本页面介绍如何使用 Service、Ingress 或 Gateway 资源解决与 Google Kubernetes Engine (GKE) 集群中的负载均衡相关的问题。
外部 Ingress 生成 HTTP 502 错误
请按照以下指导信息来排查外部 Ingress 资源的 HTTP 502 错误:
- 为 Ingress 所引用的每个 GKE Service 相关联的每个后端服务启用日志。
- 使用状态详细信息确定出现 HTTP 502 响应的原因。指示源自后端的 HTTP 502 响应的状态详细信息需要在服务 Pod(而非负载均衡器)中进行问题排查。
非代管实例组
如果外部 Ingress 使用非托管式实例组后端,您可能会遇到外部 Ingress 资源的 HTTP 502 错误。当满足以下所有条件时,就会出现此问题:
- 集群的所有节点池中的节点总数很多。
- Ingress 引用的一个或多个 Service 的服务 Pod 仅位于几个节点上。
- Ingress 引用的 Service 使用
externalTrafficPolicy: Local。
如需确定外部 Ingress 是否使用非代管实例组后端,请执行以下操作:
前往 Trusted Cloud 控制台中的 Ingress 页面。
点击外部 Ingress 的名称。
点击负载均衡器的名称。此时会显示 Load balancing details(负载均衡详情)页面。

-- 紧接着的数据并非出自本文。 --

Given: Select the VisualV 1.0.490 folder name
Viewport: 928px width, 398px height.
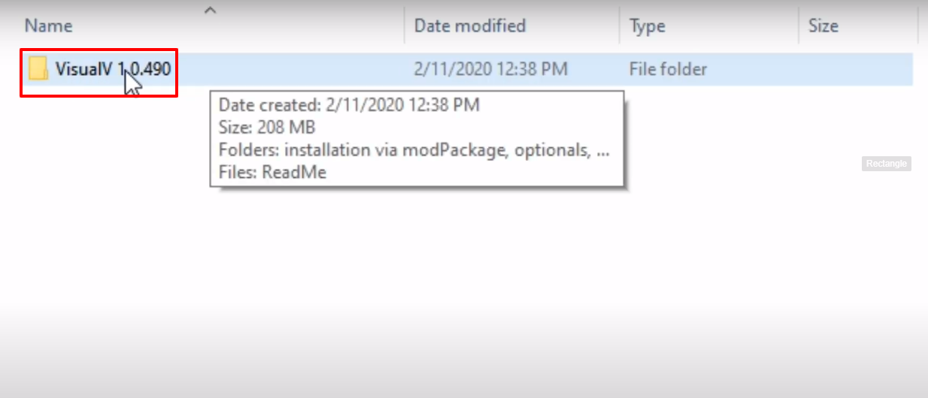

查看后端服务部分中的表,以确定外部 Ingress 使用的是 NEG 还是实例组。
如需解决此问题,请使用以下解决方案之一:
- 使用 VPC 原生集群。
- 为外部 Ingress 引用的每个 Service 使用
externalTrafficPolicy: Cluster。此解决方案会导致您丢失数据包来源中的原始客户端 IP 地址。 - 使用
node.kubernetes.io/exclude-from-external-load-balancers=true注解。为未对集群中任何外部 Ingress 或LoadBalancerService 引用的任何 Service 运行任何服务 Pod 的节点或节点池添加注解。
使用负载均衡器日志进行问题排查
您可以使用内部直通网络负载均衡器日志和外部直通网络负载均衡器日志来排查负载均衡器的问题,并将从负载均衡器到 GKE 资源的流量关联起来。
日志会按连接汇总并近乎实时地导出。系统将为 LoadBalancer Service 的数据路径中涉及的每个 GKE 节点生成入站和出站流量日志。日志条目包含 GKE 资源的其他字段,例如:
- 集群名称
- 集群位置
- 服务名称
- 服务命名空间
- Pod 名称
- Pod 命名空间
使用诊断工具排查问题
check-gke-ingress 诊断工具会检查 Ingress 资源是否存在常见配置错误。您可以通过以下方式使用 check-gke-ingress 工具:
- 在集群上运行
gcpdiag命令行工具。Ingress 结果显示在检查规则gke/ERR/2023_004部分中。 - 按照 check-gke-ingress 中的说明,单独使用
check-gke-ingress工具或是用作 kubectl 插件。